→ The problem: Nothing below is to be printed except the lines between the line holding "Click the arrow icon beside Full name" and the line holding "This screenshot has height=357, width=416.", inclusive, each exactly as it appears.

Source records Start Marker

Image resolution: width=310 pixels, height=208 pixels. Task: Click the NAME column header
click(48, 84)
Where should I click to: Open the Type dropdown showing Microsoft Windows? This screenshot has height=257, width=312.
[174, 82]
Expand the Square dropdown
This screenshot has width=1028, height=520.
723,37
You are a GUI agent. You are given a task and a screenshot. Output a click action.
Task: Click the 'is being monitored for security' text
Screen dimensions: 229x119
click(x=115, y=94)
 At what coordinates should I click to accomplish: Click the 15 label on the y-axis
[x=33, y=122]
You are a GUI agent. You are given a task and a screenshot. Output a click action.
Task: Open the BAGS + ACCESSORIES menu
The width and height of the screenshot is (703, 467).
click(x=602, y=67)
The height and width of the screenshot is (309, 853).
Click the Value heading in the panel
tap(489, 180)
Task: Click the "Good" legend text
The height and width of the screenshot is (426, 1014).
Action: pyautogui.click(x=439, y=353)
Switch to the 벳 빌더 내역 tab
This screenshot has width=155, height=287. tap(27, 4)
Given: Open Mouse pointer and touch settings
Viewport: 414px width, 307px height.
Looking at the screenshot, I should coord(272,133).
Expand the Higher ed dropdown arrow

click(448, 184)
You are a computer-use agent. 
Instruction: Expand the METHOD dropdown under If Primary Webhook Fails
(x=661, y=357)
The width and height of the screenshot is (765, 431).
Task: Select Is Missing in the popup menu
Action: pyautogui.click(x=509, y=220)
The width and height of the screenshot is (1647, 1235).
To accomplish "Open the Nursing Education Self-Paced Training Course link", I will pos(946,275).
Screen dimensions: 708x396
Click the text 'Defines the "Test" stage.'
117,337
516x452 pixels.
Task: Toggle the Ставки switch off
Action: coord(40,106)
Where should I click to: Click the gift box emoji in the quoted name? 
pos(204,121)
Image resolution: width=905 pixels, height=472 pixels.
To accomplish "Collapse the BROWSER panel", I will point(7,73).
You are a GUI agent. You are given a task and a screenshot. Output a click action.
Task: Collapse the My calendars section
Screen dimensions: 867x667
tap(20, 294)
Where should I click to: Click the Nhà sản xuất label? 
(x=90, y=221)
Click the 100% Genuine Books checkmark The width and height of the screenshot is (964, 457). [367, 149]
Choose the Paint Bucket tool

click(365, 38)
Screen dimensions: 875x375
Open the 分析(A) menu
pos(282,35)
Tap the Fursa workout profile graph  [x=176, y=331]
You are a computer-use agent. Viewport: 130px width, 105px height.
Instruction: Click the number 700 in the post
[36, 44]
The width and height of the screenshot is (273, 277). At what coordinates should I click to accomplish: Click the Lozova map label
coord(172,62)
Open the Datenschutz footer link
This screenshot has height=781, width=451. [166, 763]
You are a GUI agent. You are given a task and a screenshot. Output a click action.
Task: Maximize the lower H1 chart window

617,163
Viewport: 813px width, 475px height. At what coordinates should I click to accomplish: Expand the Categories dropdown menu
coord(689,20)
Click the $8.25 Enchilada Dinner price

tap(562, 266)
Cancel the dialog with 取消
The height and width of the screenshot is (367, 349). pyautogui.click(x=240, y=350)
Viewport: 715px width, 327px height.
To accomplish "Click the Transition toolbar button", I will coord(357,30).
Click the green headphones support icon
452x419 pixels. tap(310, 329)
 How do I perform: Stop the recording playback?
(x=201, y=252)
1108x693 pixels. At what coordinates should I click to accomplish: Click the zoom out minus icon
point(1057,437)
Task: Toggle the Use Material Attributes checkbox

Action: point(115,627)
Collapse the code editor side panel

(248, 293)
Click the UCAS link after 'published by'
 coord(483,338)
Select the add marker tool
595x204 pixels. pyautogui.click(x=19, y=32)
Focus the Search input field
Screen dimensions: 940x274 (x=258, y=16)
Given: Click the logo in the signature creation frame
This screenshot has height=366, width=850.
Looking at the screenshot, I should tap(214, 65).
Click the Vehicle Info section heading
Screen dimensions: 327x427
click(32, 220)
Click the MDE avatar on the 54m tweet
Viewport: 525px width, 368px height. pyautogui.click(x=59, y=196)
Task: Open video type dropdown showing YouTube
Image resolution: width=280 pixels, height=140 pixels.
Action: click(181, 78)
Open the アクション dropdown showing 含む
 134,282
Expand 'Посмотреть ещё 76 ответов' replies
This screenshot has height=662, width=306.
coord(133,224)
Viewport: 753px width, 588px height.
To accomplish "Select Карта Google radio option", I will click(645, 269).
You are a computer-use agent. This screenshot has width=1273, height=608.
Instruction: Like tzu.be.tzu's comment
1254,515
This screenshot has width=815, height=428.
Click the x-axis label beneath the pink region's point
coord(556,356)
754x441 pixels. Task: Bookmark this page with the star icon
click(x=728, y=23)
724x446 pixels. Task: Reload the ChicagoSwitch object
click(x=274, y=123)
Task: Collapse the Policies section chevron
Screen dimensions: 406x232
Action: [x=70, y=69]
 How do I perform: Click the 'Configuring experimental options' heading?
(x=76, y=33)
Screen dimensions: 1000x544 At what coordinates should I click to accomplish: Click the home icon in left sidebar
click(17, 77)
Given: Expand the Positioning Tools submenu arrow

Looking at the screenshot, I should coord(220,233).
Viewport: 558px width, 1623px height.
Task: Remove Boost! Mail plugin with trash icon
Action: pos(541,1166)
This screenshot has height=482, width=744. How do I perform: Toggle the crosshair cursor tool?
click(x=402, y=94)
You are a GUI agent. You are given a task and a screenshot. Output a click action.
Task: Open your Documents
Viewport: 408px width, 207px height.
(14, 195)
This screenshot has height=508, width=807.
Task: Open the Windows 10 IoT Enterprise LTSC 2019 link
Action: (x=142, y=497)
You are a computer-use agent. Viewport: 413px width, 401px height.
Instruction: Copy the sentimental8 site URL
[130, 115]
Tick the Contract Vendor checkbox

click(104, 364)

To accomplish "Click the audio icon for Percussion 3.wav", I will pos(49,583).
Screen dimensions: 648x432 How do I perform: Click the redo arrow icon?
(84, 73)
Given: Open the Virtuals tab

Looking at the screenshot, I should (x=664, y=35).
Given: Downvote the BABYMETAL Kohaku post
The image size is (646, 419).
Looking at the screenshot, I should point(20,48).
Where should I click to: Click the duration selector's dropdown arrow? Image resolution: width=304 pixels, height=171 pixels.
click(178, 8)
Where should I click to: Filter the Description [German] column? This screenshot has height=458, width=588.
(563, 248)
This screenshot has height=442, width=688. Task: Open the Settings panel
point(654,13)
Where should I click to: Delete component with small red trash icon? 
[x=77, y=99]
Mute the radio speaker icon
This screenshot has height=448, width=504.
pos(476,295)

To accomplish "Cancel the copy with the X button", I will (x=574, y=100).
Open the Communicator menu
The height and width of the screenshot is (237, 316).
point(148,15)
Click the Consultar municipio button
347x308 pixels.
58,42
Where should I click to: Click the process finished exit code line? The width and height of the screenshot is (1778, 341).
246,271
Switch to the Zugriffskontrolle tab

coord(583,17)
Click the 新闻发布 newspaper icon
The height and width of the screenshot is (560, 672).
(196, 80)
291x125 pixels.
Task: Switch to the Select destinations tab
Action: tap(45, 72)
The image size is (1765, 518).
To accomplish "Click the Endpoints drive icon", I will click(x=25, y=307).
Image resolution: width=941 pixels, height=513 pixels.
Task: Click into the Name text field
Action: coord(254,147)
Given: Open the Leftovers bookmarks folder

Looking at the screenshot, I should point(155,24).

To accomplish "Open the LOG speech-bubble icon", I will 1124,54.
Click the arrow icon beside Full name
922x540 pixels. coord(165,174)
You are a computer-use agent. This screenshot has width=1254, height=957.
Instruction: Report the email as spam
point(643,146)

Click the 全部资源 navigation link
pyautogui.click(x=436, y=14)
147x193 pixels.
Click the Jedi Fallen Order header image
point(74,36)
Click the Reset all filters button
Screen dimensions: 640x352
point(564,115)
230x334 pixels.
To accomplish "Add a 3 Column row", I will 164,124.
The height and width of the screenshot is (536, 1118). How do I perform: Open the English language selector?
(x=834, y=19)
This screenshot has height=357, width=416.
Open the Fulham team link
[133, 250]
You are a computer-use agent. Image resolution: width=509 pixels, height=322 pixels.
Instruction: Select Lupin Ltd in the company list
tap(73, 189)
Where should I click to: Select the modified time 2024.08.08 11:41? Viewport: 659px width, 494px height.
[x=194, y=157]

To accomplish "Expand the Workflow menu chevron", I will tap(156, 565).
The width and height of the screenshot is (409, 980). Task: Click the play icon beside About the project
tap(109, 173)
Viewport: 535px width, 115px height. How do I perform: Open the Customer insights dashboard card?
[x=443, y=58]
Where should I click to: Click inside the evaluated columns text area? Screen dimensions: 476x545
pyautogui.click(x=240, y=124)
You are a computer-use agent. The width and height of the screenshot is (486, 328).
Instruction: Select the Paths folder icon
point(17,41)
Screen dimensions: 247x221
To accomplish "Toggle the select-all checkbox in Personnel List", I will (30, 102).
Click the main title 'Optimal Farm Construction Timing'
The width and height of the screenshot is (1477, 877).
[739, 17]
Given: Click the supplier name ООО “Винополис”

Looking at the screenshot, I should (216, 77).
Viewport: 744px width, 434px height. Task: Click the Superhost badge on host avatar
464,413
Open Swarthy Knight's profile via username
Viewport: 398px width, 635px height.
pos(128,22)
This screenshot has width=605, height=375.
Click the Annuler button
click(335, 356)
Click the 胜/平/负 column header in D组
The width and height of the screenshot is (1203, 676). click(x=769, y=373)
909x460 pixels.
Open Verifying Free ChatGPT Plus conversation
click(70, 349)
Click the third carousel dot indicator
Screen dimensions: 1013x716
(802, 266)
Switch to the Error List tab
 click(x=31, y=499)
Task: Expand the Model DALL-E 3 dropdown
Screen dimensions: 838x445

Source records End Marker

→ Your solution:
Click the arrow icon beside Full name
922x540 pixels. coord(165,174)
You are a computer-use agent. This screenshot has width=1254, height=957.
Instruction: Report the email as spam
point(643,146)

Click the 全部资源 navigation link
pyautogui.click(x=436, y=14)
147x193 pixels.
Click the Jedi Fallen Order header image
point(74,36)
Click the Reset all filters button
Screen dimensions: 640x352
point(564,115)
230x334 pixels.
To accomplish "Add a 3 Column row", I will 164,124.
The height and width of the screenshot is (536, 1118). How do I perform: Open the English language selector?
(x=834, y=19)
This screenshot has height=357, width=416.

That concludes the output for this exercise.